Surenchère patriotique

De Ciotti, de Debré (le même qui, dans la même séance, suggère d’instaurer l’uniforme scolaire) et de leurs collègues, ce type d’interventions ne surprend pas, s’inscrivant dans un confusionnisme qui tient lieu de ligne de conduite, amalgamant tout et n’importe quoi : terrorisme, jeunes, école, crise sociale, repères, valeurs, communautarisme, nation, république etc. Mais poser les symboles nationaux comme ultime horizon, réduire la question scolaire – question sociale par excellence – à un défaut d’intégration d’élèves toujours considérés comme « issus de l’immigration », être incapable de concevoir une vie en société qui trouverait ses références ailleurs que dans une identité nationale largement fantasmée, cette perception des choses n’est malheureusement pas l’apanage d’une droite politique dite « décomplexée », en réalité contaminée par les représentations identitaires de l’extrême-droite. De fait, au cours de cette séance, non seulement il ne s’est trouvé aucun parlementaire pour relever le caractère aberrant, quasi surréaliste du débat, mais au cours de leurs interventions, les députés de gauche ont au contraire cru nécessaire de surenchérir sur les thèses des comiques de la droite, redoutant comme la peste un procès en anti-patriotisme. Aux revendications de Ciotti sur la place des symboles nationaux à l’école, c’est Annick Lepetit (PS) qui répond qu’ils y sont déjà : « le drapeau tricolore ne vous appartient pas, Monsieur Ciotti ! » Ou encore, Brigitte Bourguignon (PS) : « nous aimons autant la France que vous. » Quant à André Chassaigne (PC), qui se désolait de l’absence des scolaires devant les monuments aux morts, il a, lui, « l’immense bonheur de constater aujourd’hui que les instituteurs viennent le dimanche avec les élèves, et avec eux les parents d’élèves. » Et en plus, ils chantent la Marseillaise… Histoire de ne pas rater le train, Kanner, le ministre de la Ville, de la jeunesse et des sports se félicite de voir les efforts fournis par l’EN dans « l’affirmation des principes que sont l’amour de la patrie, la reconnaissance de ses valeurs et la défense de la République. » De quoi se plaint-on ?

Les oripeaux nationaux comme cache-misère

En réalité, ces propos d’estrade, ces disputes factices ne peuvent pas faire oublier qu’en la matière – la célébration de l’identité nationale – non seulement l’unanimité règne dans l’hémicycle mais que, ces derniers mois, l’Education nationale a joué un rôle moteur dans sa promotion, entraînée dans une sorte de griserie dont on ne voit pas la fin même si on en pressent les effets.
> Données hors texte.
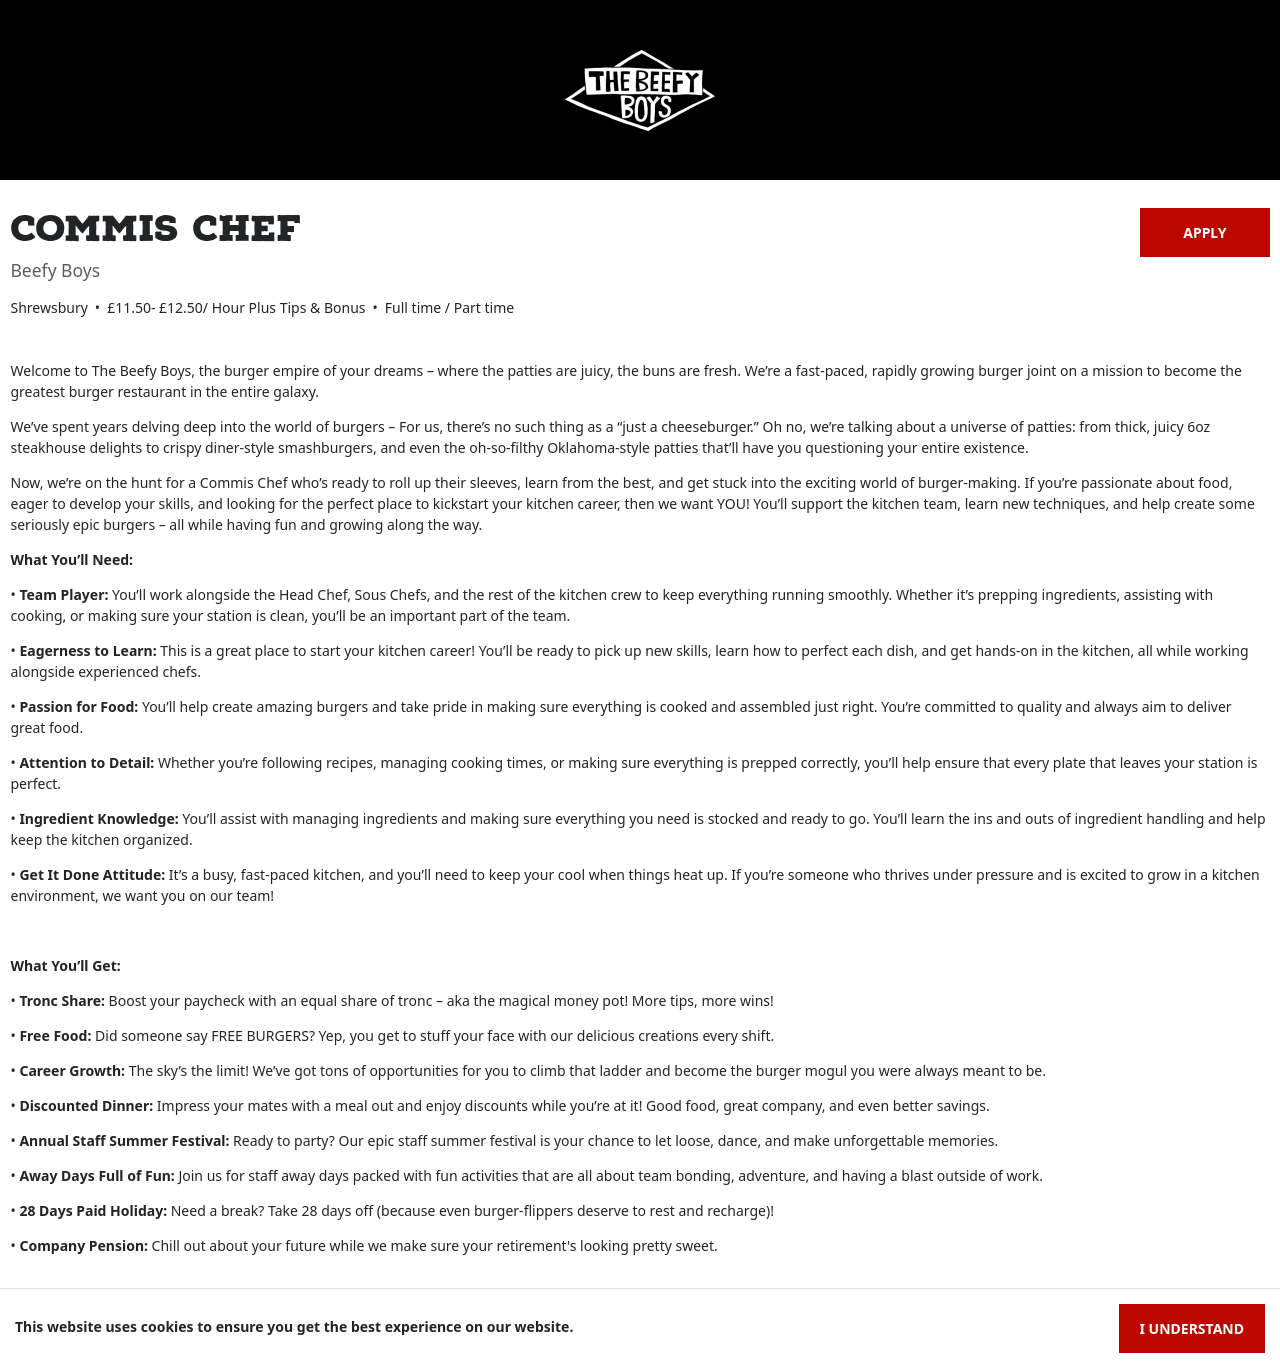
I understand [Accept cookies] (1192, 1328)
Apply (1204, 232)
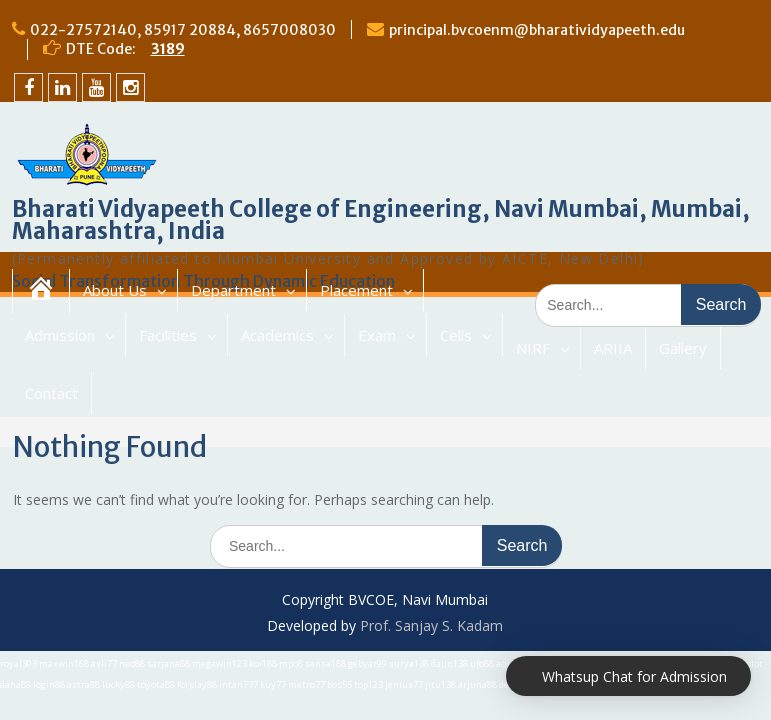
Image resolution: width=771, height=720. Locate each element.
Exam (377, 335)
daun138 (449, 663)
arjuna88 (477, 684)
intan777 (238, 684)
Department (233, 290)
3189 (168, 49)
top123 (368, 684)
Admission (60, 335)
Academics (277, 335)
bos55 (339, 684)
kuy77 (273, 684)
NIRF (533, 348)
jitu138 (440, 684)
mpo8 (291, 663)
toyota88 (156, 684)
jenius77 (404, 684)
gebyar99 (367, 663)
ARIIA (613, 348)
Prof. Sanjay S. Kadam (431, 625)
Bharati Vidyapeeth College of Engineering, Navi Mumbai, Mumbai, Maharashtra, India (381, 220)
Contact (51, 393)
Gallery (683, 348)
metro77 (306, 684)
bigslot (748, 663)
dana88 (15, 684)
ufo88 (482, 663)
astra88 (83, 684)
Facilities (168, 335)
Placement (356, 290)
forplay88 (197, 684)
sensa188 (325, 663)
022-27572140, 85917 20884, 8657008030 (183, 30)
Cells (456, 335)
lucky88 (118, 684)
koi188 (263, 663)
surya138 (409, 663)
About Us (115, 290)
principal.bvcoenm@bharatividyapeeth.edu (537, 30)
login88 (49, 684)
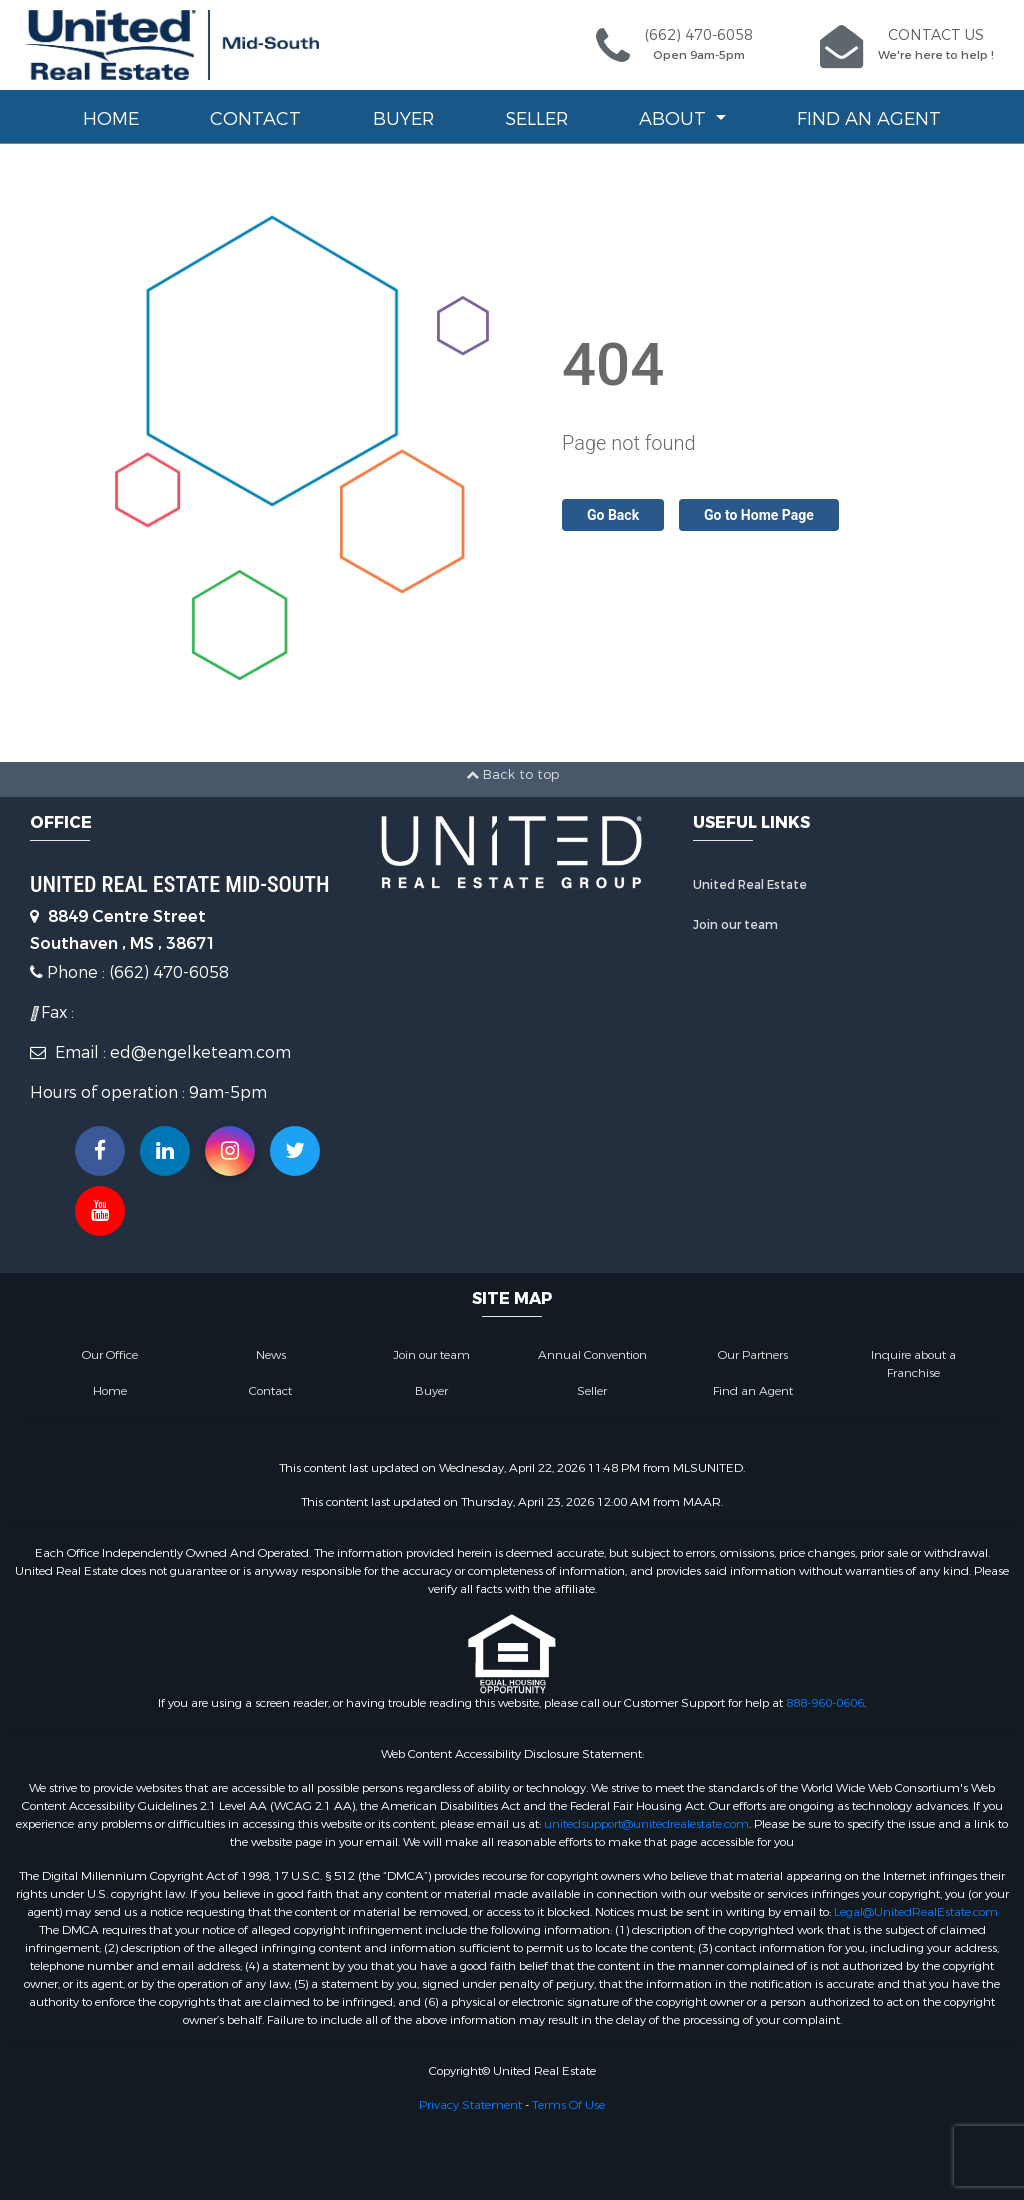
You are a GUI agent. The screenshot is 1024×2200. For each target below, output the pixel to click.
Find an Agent (869, 119)
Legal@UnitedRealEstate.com (916, 1912)
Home (111, 119)
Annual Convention (592, 1355)
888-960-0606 (825, 1703)
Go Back (613, 515)
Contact (255, 119)
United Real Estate (750, 885)
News (271, 1355)
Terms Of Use (568, 2105)
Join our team (735, 925)
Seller (536, 119)
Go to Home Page (759, 515)
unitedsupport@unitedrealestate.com (646, 1824)
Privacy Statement (470, 2105)
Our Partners (753, 1355)
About (675, 119)
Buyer (403, 119)
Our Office (110, 1355)
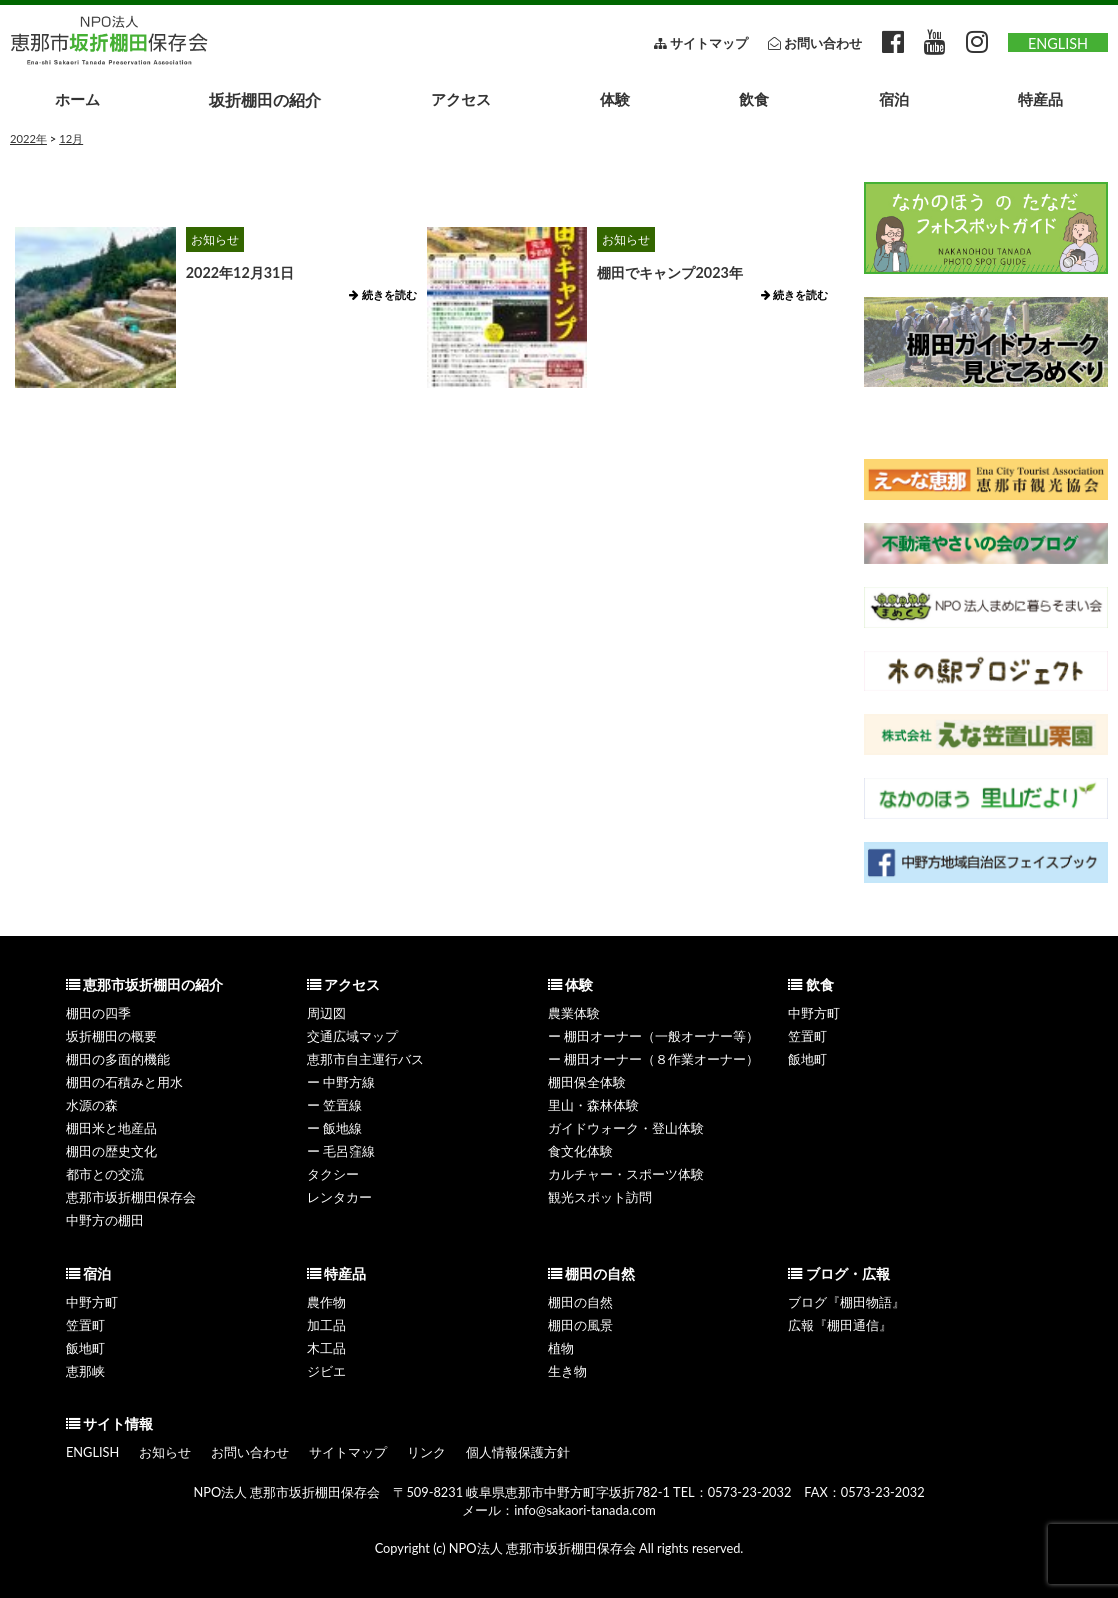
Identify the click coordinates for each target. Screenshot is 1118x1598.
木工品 (326, 1348)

Drapeau tricolore accroché dans les écoles, Marseillaise envahissante (2016, année de la Marseillaise), enseignement de l’histoire en primaire confisqué par le roman national, participation plus ou moins forcée aux commémorations qui s’affichent ouvertement comme patriotiques, renforcement de l’éducation à la défense visant à légitimer la guerre, détournement identitaire du principe de laïcité : l’école est tout bonnement en train de devenir le terrain d’expérimentation d’une idéologie profondément malsaine, qui consiste, par delà une unité contrainte, de commande, à imposer aux élèves dans un premier temps, puis à toute la société, une très discutable vision du monde, de la vie en société, du rapport au politique. Quelque chose qui tient davantage du conditionnement que de l’adhésion critique et raisonnée et qui tourne facilement à l’addiction avec des conséquences qu’on peut mesurer, par exemple, dans le programme éducatif – c’est ainsi qu’il l’appelle – présenté par Copé (LR) pour les présidentielles : mieux que Debré ou que Ciotti, ce leader de droite se délecte à l’image des élèves en uniforme, au garde-à-vous devant le drapeau et chantant la Marseillaise. Un objectif – « transmettre la fierté d’être français » – curieusement couplé à un autre – « renouer avec l’égalité des chances » – et dont Copé donne une vision très personnelle, puisqu’il ne s’agit pas moins que de supprimer le collège unique et de rétablir l’apprentissage à 14 ans, deux mesures défendues de longue date par toute une mouvance réactionnaire qui n’a jamais accepté la démocratisation scolaire. Une ségrégation sociale clairement assumée, camouflée derrière une unité nationale qui, pour hypothétique qu’elle soit, prend ici sa pleine signification : occulter la question sociale, noyer le débat politique derrière une identification arbitraire.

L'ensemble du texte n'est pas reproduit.